There are also signs the Liberals are circling the wagons in ridings and regions that have previously been bulwarks. Both cabinet ministers from Newfoundland and Labrador were retained with increased portfolios. The Nova Scotian MP Sean Fraser was promoted to housing, one of the most visible and thorny cabinet jobs as the country copes with a housing crisis.

And as ire on the east coast about the carbon tax mixes with general frustration about inflation and the cost of living, the Conservatives could see an opportunity to tear down the Liberal “red wall” in the Atlantic provinces.

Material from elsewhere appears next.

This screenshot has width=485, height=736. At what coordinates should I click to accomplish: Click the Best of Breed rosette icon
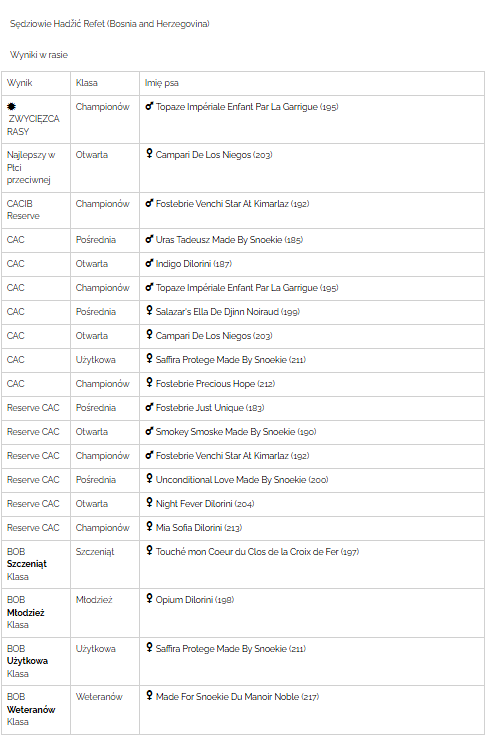click(x=11, y=107)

“I do think that the Tory decision to call the byelection just as the federal carbon tax was coming into place was likely a wise political calculation on their part, but certainly one that would have stung the Liberal brand,” says Moore. 

David Tarrant lauds Twila Gross, the PC challenger in Preston, for a strong campaign but says external factors also helped turn Preston’s voters against the Liberals.

“The biggest additional force is, without question, the carbon tax,” says Tarrant. “This summer for the first time, Nova Scotians felt the full vice of the Trudeau Liberal carbon tax, with immense pressure and pain to peoples’ cost of living, and the rather indifferent response from the federal government and the prime minister has massively damaged the Liberal brand in Nova Scotia.” 

A recent Nanos Research poll found 73 percent of Canadians surveyed in Atlantic Canada believe it is the wrong time to implement a carbon tax. Canada-wide, the poll found just 32 percent of Canadians surveyed believe carbon taxes are an effective way to reduce carbon emissions.  

Unlike the Ontario Liberals, who are operationally independent of the federal Liberals despite strong grassroots ties, the Nova Scotia Liberals are an official branch of the federal party. The NSPCs and the federal Conservative parties are not organizationally linked, even if both parties’ members hold overlapping memberships. 

“I think the big lesson from the byelection is two-fold,” says Bowie. “First, Tim Houston’s brand of progressive, pragmatic conservatism is a winning formula in Nova Scotia, and secondly, Zach Churchill has a Justin Trudeau problem.” 

Tarrant says Preston’s voters did not differentiate between the provincial and federal Liberal parties when it came to their frustrations about the carbon tax. 

“A key issue that the PCs ran on was the carbon tax and gas prices, and the people I talked to said it was getting amazing traction,” says Tarrant. “No other single issue drove this more than the carbon tax.” 

Tarrant says the negative reaction to the federal carbon tax will be felt in all parts of Canada, with the exceptions of B.C. and Quebec which implemented their own provincial carbon taxes years ago. 

“In every other part of the country, particularly rural, suburban, small town parts, if I’m a federal Liberal caucus member, the number one drag on the LPC right now is the carbon tax,” says Tarrant. “It’s gonna cost them seats… if I’m a provincial Liberal, one of my big strategic dilemmas is how do I separate myself from the national party?”